Performance as measured by what? If it is some sort of in-sample fit (i.e., fit to the data used in the model), one of the two showing better fit doesn’t tell you much if at all.

However, I would agree that at least the main regression coefficients should be rather similar if you don’t use informative priors.

2 Likes

I finally got the time to rerun the model in the linear specification. And yes, the coefficients estimates are almost the same. The adjusted R2 of lmer output is similar to the Bayes R2 of brms output. Only if I just calculated the correlation between y and fitted y, the \hat y of linear mixed model has a higher correlation coefficient. I am guessing the fitted values from brms are not calculated by the parameters directly, is that right?

Another thing I am confused is the fitted and predict method for brms fit.

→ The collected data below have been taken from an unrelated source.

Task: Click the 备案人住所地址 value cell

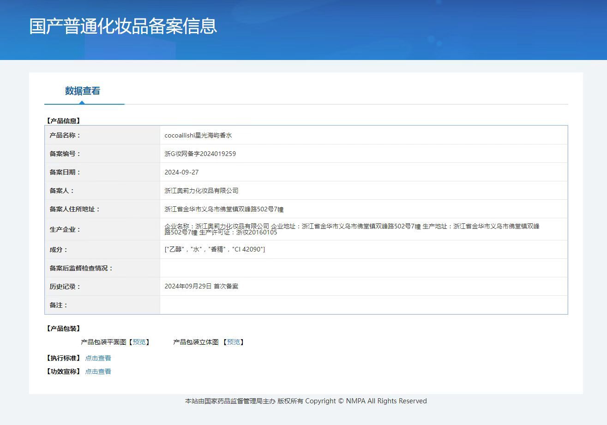Action: pos(364,209)

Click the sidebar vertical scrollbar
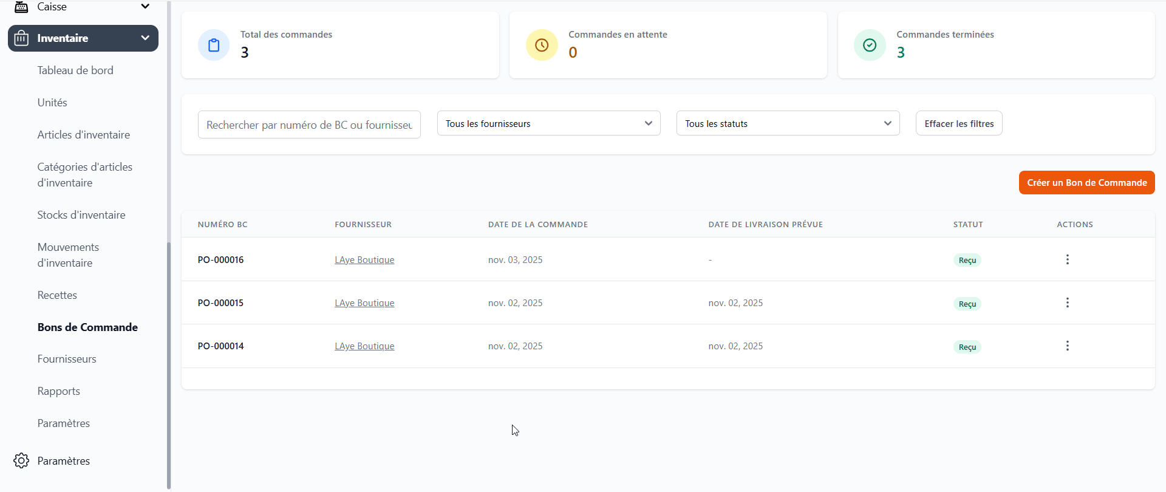169,364
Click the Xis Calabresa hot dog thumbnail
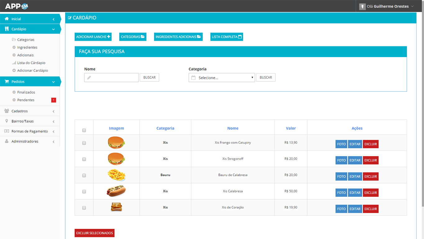This screenshot has width=424, height=239. pos(116,191)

Please ignore the blue and purple lines below. For the first picture, the intervals/bands are derived by the fitted function while for the 2nd picture, the intervals are derived from the predict function. The only difference between these 2 methods are just that the predict function adds the residual variance. If sampling from the old levels, then only one level will be sampled for the uncertainty calculation, which is not meaningful is I want some sort of uncertainty bands. Do I understand these correctly ? Could I only account for one grouping level of variance not all hierarchical groupings by specifying re_formula=~(1|TrialG) instead of re_formula=NULL

The black lines are a fitted line for one row of new data. the yellow band is the confidence band calculated with fitted(fit1, newdata = newavg, re_formula = NA)[,-2] ; the grey bands are with the argument sample_new_levels="old_levels" from fitted(fit1, newdata = newavg, re_formula = NULL,allow_new_levels = TRUE,sample_new_levels="old_levels",probs=c(0.05,0.95))[,-2]; while the light green bands are from fitted(fit1, newdata = newavg, re_formula = NULL,allow_new_levels = TRUE,sample_new_levels="uncertainty",probs=c(0.05,0.95))[,-2].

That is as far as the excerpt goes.